I am, as Carrie Fisher used to say about herself, an over-sharer. I have been jokingly referred to as, the Queen of T.M.I. I share liberally and personally. I process out loud, frequently about my health issues, how I wrestle with depression, anxiety and PTSD, abuse I have taken the brunt of, family, life experiences.
Sometimes people balk or take offense at this. They tell me it’s too personal, that I should keep it to myself, that what I share is inappropriate for Facebook or a blog. This used to be something that occurred more frequently. But now, I think the people who were offended have gotten used to it, given up or it’s just finally sunk in, why it is appropriate.
I do it for me.
I learned a long time ago that returning the shame to the person it actually belongs to, means no more secrets and no more silence. I don’t have to name names, but speaking about my experience out loud makes it real, makes it less painful and it means I am no longer a conspirator. I separate myself from the person who put me through the trauma and become the person surviving it. Why should I be ashamed for what was done to me (or for the resulting life issues) or worry about embarrassing the perpetrator? I have absolutely nothing to be ashamed and embarrassed about. That shame belongs to them!
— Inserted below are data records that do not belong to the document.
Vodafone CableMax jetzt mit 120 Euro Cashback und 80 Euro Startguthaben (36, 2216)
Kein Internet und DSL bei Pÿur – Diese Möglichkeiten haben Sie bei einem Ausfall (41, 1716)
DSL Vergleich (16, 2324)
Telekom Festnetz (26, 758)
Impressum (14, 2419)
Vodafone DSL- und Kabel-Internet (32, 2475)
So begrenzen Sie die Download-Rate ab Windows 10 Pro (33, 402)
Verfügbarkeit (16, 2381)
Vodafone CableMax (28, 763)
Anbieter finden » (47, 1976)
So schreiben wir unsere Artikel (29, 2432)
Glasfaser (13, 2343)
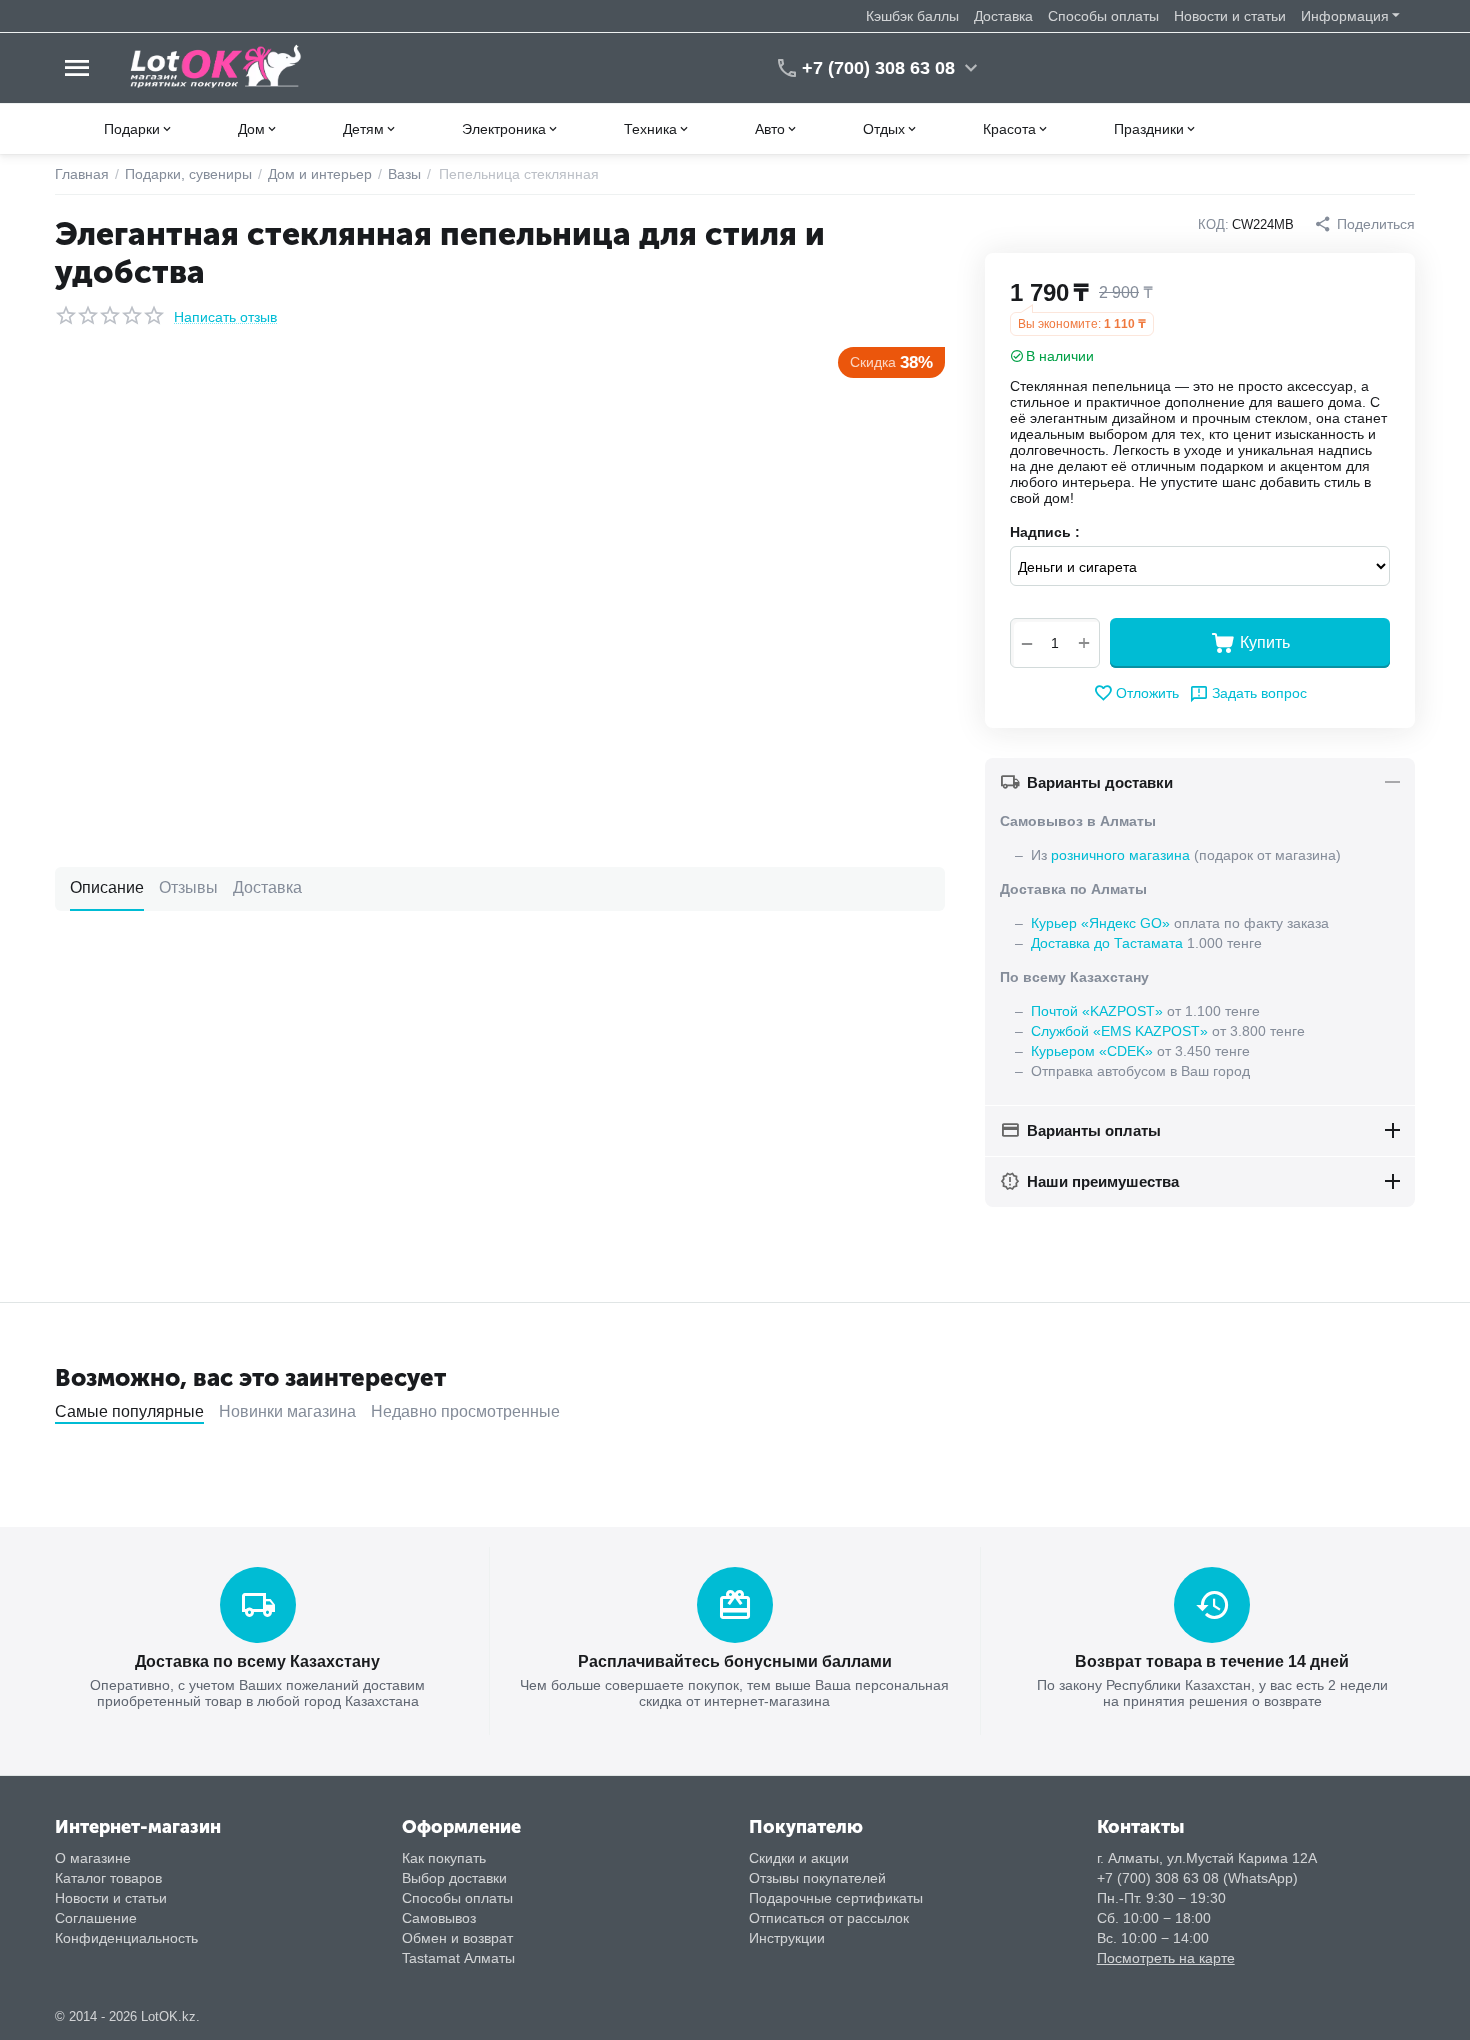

And when I do this for myself, I am also doing it for others; as support for those who have been through or felt similar things and also to bring awareness and help those who haven’t been through these traumas to understand.
Much of this is also the motivation for my project, The Empress Dammit, which is a definitely a rough work in progress, and deals with how I started to finally build healthy self-esteem, post age Forty.
A lot of strangers run across things I have written and respond favorably. Lately, I’ve been trying to get more of my personal friends, especially those that have said they appreciate my writing, to follow my writing blog. I think it will motivate me both to write more and to actually post it.
Tonight, I was going through past posts and saw something I posted that underscores all of the reasons for why I do this. There have been people in my life that I will never meet that have saved my life with their art, with their openness and with their shared experiences and feelings that mirror my own. Two people I can think of, immediately are Amanda Palmer and Carrie Fisher. If I can move someone, make them laugh, make them aware that they are not alone, that even if they are damaged that their voice, experience and their very SELF is VALID, then it was all worth it.
So, here is the post, from a couple of years ago; I can’t recall what post the comment was in response to. :
YES THIS! This is why I air out all this “private,” painful, embarrassing stuff. This is why I blog and this is why it’s worth it. When I get comments like this from readers who are absolute strangers that touch me to tears of my own:
” I am very literally crying as I type. I very desperately needed to read this and see my experience put in someone else’s words (so much validation for so many things). I honestly felt my skin crawl reading your experience. In all seriousnesss, it matched my own so closely that I felt irrationally paranoid…still am a little…Regardless, thank you. Thank you so damn much. May I please share this? “
I hate so many things about the life I have had. It hurt and still hurts so much.
At the same time it is a huge blessing, it is a valuable tool to help others and I am so filled with gratitude.
I guess we are all seeking motivation from without and from within. I write, largely, because I have to get it out. If I don’t, it hurts. That goes for the personal content as much as the poetry, stories and other creative bits. But, that internal motivation is not enough for me. Motivation is usually a good thing. It isn’t always pleasant and it’s not guaranteed to make things easier, but it is a tool that can help you do things that give your life purpose and make it both meaningful and satisfying. At least that’s true for me. When I get a response or a message, even a “like” on a post on Facebook, it lets me know I’m not alone out there. My words have reached someone. And I know for every person that lets me know they read something, there is probably at least one person who read and didn’t leave any clues behind. Dare I hope more than one?
Thanks to those who like, follow, message and comment. Thanks for motivating me to make more content.